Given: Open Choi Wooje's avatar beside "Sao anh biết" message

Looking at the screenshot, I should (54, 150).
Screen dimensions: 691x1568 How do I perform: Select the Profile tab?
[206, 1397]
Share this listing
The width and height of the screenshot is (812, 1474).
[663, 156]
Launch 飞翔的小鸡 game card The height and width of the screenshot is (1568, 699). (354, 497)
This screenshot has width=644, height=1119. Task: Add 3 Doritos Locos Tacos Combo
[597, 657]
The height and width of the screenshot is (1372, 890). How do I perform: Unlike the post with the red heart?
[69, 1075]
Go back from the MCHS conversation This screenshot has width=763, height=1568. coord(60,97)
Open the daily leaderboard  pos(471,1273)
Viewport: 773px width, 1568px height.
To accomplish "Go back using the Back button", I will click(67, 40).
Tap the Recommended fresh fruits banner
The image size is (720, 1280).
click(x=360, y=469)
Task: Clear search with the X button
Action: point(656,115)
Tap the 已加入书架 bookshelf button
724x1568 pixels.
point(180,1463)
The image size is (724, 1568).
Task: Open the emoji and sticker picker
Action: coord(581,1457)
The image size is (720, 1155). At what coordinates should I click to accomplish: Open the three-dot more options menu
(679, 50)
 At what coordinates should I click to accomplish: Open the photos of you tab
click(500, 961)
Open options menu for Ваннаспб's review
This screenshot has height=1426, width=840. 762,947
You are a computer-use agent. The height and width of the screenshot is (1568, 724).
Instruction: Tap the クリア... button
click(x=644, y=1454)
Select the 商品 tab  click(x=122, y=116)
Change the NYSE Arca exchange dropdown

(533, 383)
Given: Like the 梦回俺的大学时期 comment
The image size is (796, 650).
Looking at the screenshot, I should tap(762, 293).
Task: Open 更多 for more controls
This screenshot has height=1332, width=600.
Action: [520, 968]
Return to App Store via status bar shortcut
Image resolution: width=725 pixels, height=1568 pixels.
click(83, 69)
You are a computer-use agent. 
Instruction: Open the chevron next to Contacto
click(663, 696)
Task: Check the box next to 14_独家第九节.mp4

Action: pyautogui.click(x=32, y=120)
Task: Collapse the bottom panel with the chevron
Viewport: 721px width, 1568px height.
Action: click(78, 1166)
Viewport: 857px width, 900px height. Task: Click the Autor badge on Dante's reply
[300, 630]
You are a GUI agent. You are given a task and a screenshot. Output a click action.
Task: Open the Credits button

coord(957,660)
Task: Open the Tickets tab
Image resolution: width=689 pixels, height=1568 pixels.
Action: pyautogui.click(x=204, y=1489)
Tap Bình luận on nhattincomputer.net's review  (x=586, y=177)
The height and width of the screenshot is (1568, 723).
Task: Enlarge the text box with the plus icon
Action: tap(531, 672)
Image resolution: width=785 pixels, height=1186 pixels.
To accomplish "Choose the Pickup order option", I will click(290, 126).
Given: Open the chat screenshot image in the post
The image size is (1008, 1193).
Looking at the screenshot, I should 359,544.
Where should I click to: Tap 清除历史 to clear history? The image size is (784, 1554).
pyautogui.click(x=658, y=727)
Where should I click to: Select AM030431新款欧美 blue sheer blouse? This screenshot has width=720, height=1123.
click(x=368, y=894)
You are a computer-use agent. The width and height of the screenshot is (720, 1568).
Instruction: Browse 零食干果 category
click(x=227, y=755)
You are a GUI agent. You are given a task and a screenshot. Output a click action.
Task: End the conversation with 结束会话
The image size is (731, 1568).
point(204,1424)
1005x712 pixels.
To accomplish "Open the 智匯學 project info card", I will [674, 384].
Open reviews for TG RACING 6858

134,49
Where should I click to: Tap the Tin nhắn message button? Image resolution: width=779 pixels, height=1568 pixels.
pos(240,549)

::::

EXERCISE AIM:
Count the lines above that contain the word "will", and reply with the number alone.

ANSWER TO THE PROBLEM:
3